Globalement, sa PDM est tombée de 7,7 % en 2000 à 4,8 % en 2015. Dans l’Union européenne notamment, qui a absorbé 63 % des exportations de l’industrie agroalimentaire, elle a chuté de 12,5 % à 7,9 %. Cerise amère sur le gâteau, la France ne tient que « sur un nombre très réduit de secteurs que sont les vins et spiritueux, les semences, les céréales et oléagineux et, dans une moindre mesure, les produits laitiers ». C’est d’autant plus inquiétant que les échanges mondiaux ont triplé en quinze ans, à raison d’une croissance annuelle de 8 % depuis 2000.
Cibler les PME et ETI, améliorer information et formation
Ce sont surtout les grandes entreprises, souvent des leaders mondiaux dans les vins et spiritueux, les produits laitiers, le malt, les légumes transformés, le sucre ou encore les semences, qui sont performantes à l’international. C’est pourquoi la stratégie que proposent Stéphane Le Foll, ciblant en priorité les PME et ETI, est articulée autour de trois axes : « accompagner les entreprises dans la durée », « ouvrir de nouveaux marchés et maintenir l’accès aux marchés existants » et « promouvoir les produits français ».

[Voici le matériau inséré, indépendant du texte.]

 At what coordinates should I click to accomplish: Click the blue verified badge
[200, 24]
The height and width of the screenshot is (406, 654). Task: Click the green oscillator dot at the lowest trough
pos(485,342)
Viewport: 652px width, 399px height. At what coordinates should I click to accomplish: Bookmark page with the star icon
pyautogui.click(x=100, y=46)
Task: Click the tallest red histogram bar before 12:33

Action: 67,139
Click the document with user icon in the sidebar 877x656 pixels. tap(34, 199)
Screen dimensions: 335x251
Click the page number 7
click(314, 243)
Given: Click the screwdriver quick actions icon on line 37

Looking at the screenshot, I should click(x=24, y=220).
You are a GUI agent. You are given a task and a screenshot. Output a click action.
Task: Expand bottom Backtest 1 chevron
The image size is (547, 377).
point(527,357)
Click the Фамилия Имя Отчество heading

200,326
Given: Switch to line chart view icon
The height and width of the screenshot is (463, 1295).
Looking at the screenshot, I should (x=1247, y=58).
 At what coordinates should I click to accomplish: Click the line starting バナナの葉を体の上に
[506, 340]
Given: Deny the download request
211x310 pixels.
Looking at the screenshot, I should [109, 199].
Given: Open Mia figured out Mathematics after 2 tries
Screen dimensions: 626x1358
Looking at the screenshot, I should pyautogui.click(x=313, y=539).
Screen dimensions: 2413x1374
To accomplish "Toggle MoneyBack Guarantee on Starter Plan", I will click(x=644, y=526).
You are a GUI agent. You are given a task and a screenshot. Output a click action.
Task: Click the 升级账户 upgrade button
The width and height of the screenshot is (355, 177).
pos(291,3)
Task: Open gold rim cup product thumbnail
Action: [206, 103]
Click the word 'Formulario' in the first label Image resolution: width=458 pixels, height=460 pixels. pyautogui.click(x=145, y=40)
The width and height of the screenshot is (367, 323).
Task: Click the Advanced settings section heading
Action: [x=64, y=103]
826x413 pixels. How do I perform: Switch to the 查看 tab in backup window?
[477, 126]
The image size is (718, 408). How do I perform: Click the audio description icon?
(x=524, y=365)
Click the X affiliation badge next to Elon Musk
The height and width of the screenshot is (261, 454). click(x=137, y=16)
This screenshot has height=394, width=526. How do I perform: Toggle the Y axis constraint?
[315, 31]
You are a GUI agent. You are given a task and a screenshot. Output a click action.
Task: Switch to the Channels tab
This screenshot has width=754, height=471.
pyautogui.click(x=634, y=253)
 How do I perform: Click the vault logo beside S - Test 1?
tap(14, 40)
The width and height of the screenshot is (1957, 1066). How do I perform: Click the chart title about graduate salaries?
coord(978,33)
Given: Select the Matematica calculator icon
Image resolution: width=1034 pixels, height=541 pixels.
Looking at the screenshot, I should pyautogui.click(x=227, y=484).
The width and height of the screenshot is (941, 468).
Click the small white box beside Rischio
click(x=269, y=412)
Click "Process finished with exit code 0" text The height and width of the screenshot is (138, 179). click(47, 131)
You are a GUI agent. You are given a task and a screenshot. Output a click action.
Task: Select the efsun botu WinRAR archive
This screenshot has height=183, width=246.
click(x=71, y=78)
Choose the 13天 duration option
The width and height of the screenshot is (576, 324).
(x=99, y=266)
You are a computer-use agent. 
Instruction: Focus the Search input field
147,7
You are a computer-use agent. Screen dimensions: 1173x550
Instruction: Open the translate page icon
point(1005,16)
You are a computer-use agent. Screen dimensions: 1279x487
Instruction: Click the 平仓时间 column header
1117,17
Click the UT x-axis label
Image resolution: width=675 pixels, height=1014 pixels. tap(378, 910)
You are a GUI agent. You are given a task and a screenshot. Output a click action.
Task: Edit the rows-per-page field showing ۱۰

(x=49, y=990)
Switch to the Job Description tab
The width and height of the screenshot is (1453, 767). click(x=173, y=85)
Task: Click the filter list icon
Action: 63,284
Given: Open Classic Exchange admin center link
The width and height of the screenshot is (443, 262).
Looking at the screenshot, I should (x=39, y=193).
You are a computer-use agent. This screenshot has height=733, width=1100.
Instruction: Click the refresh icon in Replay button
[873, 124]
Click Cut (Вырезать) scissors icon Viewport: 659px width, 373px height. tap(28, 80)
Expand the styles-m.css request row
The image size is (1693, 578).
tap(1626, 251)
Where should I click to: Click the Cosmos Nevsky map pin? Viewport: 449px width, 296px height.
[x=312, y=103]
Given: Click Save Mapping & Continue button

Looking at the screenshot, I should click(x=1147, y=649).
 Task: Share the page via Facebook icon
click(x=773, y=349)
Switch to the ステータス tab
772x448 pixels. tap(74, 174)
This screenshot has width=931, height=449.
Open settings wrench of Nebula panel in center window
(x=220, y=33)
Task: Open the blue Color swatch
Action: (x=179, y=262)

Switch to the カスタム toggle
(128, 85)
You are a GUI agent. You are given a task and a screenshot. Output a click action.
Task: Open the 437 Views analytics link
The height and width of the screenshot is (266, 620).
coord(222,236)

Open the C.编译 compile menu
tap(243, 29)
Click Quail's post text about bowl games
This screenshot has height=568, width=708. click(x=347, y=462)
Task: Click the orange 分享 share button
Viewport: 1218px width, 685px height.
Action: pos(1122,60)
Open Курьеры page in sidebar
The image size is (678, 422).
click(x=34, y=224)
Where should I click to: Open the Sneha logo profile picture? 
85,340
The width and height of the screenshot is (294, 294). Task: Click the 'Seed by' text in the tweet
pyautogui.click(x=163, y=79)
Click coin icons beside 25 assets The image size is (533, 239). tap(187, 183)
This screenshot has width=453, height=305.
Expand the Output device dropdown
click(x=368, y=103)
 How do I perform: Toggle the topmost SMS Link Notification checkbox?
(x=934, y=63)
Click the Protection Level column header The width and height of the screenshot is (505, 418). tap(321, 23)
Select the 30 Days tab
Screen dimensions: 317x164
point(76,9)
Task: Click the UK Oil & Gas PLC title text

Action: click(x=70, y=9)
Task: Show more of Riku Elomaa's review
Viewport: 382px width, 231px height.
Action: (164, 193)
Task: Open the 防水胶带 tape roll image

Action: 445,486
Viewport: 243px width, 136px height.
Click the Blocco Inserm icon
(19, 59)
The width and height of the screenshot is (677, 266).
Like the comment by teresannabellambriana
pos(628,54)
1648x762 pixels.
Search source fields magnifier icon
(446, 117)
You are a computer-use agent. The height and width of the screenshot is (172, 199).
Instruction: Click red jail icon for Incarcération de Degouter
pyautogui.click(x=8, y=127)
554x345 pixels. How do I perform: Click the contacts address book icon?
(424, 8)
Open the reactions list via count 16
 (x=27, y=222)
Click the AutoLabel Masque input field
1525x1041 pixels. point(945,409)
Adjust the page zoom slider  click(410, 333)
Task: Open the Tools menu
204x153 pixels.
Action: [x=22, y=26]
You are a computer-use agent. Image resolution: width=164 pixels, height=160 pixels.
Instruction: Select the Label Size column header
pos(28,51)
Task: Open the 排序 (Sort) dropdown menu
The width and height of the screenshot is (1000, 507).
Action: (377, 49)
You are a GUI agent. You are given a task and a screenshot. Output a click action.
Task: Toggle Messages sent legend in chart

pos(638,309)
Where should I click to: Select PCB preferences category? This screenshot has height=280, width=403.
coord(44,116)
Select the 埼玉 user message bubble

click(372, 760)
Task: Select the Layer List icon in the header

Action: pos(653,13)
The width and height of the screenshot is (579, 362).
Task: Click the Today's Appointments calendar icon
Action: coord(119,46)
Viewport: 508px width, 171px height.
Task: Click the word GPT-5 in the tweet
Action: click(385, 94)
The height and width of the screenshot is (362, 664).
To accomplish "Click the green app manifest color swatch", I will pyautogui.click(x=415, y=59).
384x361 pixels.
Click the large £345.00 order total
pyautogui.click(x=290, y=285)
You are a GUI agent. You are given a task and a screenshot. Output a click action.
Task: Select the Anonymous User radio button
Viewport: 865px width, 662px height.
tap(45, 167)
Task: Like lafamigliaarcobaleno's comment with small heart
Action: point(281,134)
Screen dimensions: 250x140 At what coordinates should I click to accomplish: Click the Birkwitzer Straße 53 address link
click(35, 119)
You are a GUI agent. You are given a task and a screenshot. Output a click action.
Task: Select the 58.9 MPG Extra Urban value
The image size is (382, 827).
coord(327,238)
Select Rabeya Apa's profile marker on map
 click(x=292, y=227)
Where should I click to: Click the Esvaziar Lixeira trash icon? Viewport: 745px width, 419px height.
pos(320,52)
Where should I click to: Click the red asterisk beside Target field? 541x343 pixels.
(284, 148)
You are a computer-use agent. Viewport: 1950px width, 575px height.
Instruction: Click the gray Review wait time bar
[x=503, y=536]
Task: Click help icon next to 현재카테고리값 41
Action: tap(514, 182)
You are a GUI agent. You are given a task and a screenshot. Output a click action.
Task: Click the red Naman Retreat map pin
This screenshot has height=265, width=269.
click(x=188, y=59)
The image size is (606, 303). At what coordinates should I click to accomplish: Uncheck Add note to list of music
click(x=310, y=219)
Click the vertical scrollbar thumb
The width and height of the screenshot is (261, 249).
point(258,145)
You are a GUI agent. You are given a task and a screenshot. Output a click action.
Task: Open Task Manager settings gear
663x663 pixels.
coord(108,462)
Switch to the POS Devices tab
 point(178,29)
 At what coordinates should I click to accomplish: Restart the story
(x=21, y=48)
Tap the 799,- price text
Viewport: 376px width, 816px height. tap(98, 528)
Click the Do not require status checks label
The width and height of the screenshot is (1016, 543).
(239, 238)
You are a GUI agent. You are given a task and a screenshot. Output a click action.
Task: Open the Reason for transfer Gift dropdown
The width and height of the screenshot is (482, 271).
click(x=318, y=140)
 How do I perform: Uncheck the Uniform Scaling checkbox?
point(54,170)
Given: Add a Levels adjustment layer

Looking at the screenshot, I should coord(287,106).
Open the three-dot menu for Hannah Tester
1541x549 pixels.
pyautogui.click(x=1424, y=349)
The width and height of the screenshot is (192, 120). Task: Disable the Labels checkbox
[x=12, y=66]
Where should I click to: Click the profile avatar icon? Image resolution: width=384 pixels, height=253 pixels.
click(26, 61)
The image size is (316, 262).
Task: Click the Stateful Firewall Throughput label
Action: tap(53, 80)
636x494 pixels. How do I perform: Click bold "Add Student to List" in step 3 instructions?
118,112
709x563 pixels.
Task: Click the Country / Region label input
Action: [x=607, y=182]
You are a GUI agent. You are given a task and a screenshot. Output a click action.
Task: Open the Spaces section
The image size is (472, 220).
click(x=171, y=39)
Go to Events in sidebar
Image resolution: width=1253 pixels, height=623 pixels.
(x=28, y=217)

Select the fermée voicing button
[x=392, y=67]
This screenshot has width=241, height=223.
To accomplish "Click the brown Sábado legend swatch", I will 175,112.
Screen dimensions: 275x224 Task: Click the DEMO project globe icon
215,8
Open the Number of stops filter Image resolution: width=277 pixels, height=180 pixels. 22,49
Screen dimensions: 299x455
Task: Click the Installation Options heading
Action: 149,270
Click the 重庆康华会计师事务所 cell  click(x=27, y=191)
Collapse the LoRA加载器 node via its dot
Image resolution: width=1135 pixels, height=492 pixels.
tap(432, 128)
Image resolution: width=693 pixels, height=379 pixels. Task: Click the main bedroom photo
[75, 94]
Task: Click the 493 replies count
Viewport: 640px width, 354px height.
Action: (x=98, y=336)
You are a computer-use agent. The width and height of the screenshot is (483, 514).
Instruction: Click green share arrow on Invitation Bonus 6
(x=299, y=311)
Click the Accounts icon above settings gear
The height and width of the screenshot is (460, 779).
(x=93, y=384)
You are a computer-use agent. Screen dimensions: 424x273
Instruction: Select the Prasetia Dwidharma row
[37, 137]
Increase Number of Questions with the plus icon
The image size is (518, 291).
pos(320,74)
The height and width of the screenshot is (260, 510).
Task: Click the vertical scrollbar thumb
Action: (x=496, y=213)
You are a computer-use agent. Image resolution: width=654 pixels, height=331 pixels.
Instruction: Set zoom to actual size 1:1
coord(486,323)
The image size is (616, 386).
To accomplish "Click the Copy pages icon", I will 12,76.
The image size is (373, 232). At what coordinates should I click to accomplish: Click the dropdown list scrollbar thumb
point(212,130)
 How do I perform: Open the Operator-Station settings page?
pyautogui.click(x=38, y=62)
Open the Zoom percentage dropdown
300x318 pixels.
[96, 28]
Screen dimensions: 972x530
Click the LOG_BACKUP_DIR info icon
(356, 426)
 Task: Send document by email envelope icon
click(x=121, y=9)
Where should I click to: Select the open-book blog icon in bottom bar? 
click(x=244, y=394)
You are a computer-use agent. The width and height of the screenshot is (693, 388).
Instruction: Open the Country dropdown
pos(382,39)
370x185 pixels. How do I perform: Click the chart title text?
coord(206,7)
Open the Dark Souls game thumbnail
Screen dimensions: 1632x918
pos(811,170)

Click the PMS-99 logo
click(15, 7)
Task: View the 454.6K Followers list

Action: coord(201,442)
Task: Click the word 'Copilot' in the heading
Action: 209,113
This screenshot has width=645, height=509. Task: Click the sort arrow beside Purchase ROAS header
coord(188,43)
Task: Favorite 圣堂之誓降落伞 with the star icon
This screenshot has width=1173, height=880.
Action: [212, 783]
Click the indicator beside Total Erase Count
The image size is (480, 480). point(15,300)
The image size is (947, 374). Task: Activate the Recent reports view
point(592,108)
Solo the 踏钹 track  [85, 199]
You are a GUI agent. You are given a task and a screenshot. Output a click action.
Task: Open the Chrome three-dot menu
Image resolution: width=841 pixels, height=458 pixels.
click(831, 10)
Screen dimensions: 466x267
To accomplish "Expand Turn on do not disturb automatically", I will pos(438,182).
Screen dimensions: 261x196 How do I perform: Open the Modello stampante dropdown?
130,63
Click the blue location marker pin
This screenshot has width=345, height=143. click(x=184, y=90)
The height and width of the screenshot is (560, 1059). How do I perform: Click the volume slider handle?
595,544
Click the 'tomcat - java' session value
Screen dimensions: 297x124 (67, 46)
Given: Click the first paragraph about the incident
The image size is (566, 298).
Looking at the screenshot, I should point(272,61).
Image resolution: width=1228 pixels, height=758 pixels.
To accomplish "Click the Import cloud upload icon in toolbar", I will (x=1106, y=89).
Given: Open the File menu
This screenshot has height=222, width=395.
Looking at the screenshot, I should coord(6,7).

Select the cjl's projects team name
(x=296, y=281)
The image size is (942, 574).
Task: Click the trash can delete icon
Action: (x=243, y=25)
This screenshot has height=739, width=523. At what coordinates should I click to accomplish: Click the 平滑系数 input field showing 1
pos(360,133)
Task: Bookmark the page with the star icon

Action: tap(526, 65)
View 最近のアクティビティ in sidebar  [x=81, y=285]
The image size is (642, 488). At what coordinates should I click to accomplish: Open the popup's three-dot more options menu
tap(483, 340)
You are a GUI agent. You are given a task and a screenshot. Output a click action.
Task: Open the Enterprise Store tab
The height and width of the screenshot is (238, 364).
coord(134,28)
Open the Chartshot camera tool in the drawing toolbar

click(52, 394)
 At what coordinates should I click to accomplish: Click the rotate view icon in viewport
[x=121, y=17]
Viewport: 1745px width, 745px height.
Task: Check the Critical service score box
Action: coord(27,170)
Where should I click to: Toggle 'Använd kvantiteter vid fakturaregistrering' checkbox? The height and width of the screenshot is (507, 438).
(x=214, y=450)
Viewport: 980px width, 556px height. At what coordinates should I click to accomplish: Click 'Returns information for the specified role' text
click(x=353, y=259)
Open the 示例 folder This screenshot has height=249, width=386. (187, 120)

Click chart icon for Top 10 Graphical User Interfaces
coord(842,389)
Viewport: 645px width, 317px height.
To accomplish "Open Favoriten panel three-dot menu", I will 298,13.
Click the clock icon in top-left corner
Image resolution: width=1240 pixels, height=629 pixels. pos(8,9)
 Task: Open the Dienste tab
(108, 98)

1/-Accompagner les entreprises dans la durée. Et pour cela, agir à tous les niveaux :
– En région où le ministère de l’Agriculture, de l’agroalimentaire et de la forêt (Maaf) s’engage à « consolider » sur « les questions d’export et d’internationalisation » la mission des correspondants et référents agroalimentaires et à les rapprocher des acteurs de l’Équipe de France à l’export territoriale (Conseil régional, Direccte, Sgar, Aria, chambres consulaires, Business France / Bpifrance, Sopexa ou encore fédérateur de la famille prioritaire à l’export « mieux se nourrir ») ; et où le Maaf « proposera des formations » sur les procédures douanières « aux entreprises et aux agents de l’État concernés ».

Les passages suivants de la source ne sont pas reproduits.